Crystal Structure Solution from Powder X-ray Diffraction Data: The Development of Monte Carlo Methods To Solve the Crystal Structure of the γ-Phase of 3-Chloro-trans-cinnamic Acid

Abstract

Many important crystalline materials do not form single crystals of sufficient size and/or quality for single-crystal diffraction studies, and in such cases it is essential that the crystal structure can be solved from powder diffraction data; however, there are many difficulties associated with solving crystal structures, ab initio, from powder diffraction data. In this paper, we report the successful application of a Monte Carlo technique to solve the (previously unknown) crystal structure of the γ-phase of 3-chloro-trans-cinnamic acid from powder X-ray diffraction data. The “structural fragment” used in the Monte Carlo calculation comprised a rigid trans-cinnamic acid molecule (with the chlorine and hydrogen atoms omitted) with its oxygen atoms at a fixed distance from the crystallographic center of symmetry, and with the center of symmetry lying in the molecular plane.

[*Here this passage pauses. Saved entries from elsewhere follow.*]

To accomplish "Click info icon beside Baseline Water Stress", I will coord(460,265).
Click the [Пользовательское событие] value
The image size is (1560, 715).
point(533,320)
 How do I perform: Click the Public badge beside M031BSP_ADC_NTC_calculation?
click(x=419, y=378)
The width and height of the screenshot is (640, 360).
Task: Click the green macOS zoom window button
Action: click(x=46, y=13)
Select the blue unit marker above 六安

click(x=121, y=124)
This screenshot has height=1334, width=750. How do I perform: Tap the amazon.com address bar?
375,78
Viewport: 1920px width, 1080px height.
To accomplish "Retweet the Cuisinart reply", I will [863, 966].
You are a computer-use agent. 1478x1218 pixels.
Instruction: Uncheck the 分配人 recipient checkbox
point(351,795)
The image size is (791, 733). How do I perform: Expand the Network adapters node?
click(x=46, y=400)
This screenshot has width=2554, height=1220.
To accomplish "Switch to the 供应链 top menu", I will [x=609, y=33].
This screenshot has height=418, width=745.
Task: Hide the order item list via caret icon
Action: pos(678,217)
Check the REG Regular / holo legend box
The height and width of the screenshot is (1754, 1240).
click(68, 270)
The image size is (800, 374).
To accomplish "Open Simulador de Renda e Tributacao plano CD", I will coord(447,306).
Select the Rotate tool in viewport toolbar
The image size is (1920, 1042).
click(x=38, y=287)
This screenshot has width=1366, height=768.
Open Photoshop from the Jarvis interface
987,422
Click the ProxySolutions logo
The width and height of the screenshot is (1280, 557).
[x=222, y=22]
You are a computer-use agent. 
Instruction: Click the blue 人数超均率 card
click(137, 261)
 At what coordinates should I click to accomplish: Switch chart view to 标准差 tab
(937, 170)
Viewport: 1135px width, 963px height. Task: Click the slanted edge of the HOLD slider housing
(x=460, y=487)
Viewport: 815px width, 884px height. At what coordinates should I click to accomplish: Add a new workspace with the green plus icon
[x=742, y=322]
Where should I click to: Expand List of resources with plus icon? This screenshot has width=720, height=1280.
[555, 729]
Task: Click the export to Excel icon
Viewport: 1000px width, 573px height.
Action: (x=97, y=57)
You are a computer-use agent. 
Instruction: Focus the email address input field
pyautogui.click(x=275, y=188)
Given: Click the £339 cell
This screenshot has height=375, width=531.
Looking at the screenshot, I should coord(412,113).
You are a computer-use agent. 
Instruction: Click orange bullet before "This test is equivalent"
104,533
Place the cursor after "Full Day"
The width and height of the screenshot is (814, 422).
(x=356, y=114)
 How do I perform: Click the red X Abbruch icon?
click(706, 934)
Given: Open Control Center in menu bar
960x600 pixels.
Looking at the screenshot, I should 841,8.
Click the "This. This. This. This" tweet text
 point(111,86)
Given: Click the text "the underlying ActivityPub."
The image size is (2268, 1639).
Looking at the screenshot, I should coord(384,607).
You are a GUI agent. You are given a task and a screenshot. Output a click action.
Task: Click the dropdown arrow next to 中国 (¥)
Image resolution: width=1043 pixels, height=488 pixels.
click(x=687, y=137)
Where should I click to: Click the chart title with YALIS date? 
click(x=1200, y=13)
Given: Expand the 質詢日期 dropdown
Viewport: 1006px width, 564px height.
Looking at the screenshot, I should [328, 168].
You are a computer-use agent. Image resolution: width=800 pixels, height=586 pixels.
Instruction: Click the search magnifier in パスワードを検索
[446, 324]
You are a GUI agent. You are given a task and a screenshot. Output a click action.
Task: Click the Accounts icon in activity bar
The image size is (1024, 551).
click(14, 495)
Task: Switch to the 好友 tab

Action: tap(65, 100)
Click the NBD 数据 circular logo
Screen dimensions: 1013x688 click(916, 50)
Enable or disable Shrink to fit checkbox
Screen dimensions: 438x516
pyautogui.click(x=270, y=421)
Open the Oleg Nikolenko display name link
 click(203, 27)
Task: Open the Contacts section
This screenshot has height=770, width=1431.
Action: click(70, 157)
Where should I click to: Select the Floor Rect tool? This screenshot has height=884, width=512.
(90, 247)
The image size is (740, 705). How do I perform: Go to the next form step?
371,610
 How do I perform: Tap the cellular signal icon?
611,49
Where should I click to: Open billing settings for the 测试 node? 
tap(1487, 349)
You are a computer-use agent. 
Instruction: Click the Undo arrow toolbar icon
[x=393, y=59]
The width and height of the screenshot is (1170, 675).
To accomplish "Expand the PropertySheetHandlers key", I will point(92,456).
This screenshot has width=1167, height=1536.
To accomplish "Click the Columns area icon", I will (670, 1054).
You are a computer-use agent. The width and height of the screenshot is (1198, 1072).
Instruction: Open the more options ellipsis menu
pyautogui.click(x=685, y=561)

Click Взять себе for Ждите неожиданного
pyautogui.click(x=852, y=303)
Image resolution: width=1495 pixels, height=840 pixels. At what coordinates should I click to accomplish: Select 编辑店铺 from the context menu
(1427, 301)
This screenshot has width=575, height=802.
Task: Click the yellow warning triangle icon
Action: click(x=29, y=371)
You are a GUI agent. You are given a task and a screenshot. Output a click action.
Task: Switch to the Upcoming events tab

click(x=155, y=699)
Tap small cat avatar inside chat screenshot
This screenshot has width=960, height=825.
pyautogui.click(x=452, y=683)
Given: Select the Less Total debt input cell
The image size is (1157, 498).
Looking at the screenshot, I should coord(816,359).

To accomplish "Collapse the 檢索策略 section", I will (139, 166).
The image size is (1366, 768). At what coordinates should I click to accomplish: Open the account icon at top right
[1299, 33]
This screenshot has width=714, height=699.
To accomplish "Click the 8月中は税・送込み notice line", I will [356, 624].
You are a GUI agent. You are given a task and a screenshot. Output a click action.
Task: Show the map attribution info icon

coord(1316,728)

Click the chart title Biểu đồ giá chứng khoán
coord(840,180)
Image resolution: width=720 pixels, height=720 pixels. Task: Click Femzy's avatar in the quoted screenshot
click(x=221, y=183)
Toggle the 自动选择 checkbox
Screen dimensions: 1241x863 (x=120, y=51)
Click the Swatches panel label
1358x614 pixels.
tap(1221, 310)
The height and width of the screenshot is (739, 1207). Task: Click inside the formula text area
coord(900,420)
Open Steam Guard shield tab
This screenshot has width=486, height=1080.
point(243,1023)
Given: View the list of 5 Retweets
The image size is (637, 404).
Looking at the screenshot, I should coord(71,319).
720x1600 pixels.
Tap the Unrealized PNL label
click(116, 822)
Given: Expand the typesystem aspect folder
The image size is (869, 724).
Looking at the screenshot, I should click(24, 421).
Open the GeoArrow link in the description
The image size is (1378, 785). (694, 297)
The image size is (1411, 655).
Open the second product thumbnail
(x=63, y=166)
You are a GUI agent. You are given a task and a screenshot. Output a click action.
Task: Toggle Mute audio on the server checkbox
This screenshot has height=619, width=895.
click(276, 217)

The structural fragment was rotated by a random angular displacement around a random axis constrained to pass through the center of symmetry. The “correct” position of this structural fragment was discriminated readily (on the basis of the agreement between experimental and calculated powder X-ray diffractograms) from “wrong” positions sampled during the Monte Carlo calculation, and the “correct” position was then used as the initial structural model in Rietveld refinement and difference Fourier calculations. The paper concludes with a discussion of general considerations relating to the application of the Monte Carlo method for crystal structure solution from powder diffraction data.